By reissuing this 1970 Mama Africa’s album, the English label is boosting awareness of the major political events that marked the life of one of the most pan-African voices of all time.
Miriam Makeba said: “Any other singer can sing a love song and the audience will think about lovers lost and found. When I sing a love song it is a metaphor for the yearning of a subjugated people to be free.”
Her career went hand in hand with political engagement, leading her to sing for the birthday of U.S. President John Fitzgerald Kennedy in 1962, just before she became a veritable international star following the success of “Pata Pata” in 1967.
Yet her commitment to combating oppression eventually led to FBI investigation in the late 1960s, with many concerts being canceled in an environment of fear and control: “With the Vietnam War, student protests and riots in the ghettos, everyone is afraid there will be a big black uprising.”
The Reprise label also terminated her contract and she decided to move to Guinea-Conakry, after receiving an invite from President Ahmed Sékou Touré.
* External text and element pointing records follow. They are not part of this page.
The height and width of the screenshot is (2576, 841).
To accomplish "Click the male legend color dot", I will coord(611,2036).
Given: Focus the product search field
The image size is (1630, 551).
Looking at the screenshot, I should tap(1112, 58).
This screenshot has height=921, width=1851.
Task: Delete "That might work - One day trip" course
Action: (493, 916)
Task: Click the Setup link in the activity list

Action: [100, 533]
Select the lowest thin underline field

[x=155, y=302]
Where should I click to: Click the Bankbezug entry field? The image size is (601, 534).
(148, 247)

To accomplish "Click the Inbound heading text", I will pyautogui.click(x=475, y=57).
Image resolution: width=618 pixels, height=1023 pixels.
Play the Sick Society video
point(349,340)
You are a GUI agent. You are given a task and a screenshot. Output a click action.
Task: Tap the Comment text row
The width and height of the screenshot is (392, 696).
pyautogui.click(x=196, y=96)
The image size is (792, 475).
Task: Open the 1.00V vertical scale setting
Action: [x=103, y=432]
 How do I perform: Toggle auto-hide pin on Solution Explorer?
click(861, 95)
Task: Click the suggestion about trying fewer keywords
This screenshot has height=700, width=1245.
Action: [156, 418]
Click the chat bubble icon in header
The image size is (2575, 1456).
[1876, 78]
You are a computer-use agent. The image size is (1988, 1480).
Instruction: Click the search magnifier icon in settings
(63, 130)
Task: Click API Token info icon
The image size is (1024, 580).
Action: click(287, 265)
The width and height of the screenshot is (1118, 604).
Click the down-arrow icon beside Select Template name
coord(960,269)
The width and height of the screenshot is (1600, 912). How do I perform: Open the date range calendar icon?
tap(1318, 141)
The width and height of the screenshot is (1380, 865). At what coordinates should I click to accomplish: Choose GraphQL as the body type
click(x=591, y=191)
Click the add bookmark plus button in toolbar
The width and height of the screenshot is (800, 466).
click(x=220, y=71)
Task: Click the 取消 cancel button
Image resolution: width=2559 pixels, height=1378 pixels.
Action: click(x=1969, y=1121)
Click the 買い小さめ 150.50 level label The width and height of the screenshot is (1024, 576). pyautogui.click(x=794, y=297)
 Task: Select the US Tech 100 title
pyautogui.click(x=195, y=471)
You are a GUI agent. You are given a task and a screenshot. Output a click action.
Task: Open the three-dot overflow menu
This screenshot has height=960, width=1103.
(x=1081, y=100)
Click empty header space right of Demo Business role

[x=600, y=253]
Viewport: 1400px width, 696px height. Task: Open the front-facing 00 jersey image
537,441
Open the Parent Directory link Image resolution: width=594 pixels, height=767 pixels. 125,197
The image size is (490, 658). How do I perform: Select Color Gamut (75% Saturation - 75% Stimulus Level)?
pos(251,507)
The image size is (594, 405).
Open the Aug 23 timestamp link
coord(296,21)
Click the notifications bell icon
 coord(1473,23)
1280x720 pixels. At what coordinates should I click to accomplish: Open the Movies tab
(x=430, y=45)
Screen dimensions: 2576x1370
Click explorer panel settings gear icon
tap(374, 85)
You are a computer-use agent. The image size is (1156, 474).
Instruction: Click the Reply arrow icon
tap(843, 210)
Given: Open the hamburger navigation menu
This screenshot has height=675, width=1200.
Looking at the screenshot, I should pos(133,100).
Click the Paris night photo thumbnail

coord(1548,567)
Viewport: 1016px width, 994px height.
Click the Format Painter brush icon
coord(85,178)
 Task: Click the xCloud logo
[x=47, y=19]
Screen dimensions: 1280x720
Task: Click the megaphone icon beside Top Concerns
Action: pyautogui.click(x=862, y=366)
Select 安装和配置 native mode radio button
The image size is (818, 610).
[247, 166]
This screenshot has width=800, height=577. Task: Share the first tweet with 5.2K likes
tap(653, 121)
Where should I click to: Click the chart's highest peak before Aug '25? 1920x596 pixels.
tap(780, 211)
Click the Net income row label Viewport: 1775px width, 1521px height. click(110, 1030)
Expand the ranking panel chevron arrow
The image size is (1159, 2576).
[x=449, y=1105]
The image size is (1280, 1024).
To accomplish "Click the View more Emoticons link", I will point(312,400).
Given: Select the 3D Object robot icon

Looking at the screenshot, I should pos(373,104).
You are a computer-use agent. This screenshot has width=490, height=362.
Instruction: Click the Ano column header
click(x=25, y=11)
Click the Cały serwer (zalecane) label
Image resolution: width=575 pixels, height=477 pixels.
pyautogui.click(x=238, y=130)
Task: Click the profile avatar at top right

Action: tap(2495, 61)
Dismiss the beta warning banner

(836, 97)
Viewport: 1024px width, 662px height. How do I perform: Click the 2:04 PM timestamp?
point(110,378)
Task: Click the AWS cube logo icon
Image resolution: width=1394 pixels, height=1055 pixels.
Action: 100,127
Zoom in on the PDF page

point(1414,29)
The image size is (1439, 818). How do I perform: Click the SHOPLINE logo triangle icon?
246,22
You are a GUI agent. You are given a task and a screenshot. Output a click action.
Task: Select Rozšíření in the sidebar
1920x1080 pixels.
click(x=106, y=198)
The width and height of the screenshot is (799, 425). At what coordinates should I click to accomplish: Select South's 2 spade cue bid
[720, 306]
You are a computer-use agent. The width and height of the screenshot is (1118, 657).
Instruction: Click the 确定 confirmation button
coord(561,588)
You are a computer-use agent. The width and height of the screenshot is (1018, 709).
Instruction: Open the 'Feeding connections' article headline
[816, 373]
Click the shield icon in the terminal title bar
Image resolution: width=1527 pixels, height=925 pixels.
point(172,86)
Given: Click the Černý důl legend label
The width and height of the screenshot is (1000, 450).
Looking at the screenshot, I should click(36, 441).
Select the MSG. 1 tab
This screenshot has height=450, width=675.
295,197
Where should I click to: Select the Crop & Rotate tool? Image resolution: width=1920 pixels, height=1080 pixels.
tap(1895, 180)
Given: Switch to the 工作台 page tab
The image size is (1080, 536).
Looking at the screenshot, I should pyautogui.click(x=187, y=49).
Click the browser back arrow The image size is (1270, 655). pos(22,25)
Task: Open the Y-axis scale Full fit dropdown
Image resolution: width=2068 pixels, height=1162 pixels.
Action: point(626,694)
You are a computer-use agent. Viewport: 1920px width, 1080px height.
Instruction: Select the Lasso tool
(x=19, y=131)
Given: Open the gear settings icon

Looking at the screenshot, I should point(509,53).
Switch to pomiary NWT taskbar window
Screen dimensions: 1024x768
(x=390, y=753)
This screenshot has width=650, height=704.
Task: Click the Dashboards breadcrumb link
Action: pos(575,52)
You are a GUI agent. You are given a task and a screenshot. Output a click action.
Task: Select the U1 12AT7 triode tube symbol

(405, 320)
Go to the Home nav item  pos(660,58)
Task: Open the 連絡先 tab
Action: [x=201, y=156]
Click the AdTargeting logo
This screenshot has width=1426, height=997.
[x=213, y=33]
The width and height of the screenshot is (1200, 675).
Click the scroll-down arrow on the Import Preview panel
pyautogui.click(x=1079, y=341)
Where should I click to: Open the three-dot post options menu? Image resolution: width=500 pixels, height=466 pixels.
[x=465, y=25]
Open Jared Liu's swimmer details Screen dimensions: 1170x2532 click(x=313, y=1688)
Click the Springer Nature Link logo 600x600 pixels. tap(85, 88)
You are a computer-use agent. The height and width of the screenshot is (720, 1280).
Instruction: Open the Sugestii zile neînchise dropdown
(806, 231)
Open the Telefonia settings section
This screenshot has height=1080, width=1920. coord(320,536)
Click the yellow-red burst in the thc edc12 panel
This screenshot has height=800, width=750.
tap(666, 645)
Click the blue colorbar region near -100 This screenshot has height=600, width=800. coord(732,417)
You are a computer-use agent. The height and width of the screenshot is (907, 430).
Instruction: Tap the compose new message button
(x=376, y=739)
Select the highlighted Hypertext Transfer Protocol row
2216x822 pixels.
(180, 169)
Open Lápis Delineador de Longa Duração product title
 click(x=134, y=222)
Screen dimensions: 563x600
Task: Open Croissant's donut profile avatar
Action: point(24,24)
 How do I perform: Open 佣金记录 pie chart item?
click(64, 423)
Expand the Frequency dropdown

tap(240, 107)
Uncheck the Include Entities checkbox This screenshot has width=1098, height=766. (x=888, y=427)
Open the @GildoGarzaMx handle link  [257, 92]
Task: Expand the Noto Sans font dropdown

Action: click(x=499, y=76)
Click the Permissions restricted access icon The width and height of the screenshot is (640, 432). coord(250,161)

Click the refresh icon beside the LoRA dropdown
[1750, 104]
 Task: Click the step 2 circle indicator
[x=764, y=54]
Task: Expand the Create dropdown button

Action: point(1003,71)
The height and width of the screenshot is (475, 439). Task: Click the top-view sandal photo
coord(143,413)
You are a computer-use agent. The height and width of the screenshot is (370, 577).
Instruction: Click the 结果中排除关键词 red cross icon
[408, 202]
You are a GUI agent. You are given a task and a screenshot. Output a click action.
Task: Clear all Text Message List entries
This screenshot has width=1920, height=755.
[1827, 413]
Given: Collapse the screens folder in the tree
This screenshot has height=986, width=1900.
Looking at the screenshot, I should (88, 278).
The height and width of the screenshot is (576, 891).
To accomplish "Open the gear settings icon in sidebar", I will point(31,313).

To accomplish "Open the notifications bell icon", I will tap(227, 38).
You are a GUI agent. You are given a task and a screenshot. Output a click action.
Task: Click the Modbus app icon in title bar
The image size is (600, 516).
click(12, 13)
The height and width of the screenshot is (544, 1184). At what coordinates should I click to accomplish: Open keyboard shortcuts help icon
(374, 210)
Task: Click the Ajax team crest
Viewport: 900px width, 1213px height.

The producer Lewis Merenstein accompanied her for her album Keep Me In Mind, whose title “Lumumba,” a tribute to the Congolese Independence fighter Miriam did alongside her daughter Bongi, has already been released. Bongi later named her son Lumumba. A testimony in more ways than one, this record comes with rare photographs giving an account of this period deep political upheaval.
Nelson Mandela said of this singer, the day after her death, at the age of 76: “She was the first South African lady of song and deserved her nickname of ‘Mama Africa’. She was the mother of our struggle and of our young nation.” One of the most prominent voices of pan-Africanism, however, liked to remind: “I do not sing politics, I only sing the truth.”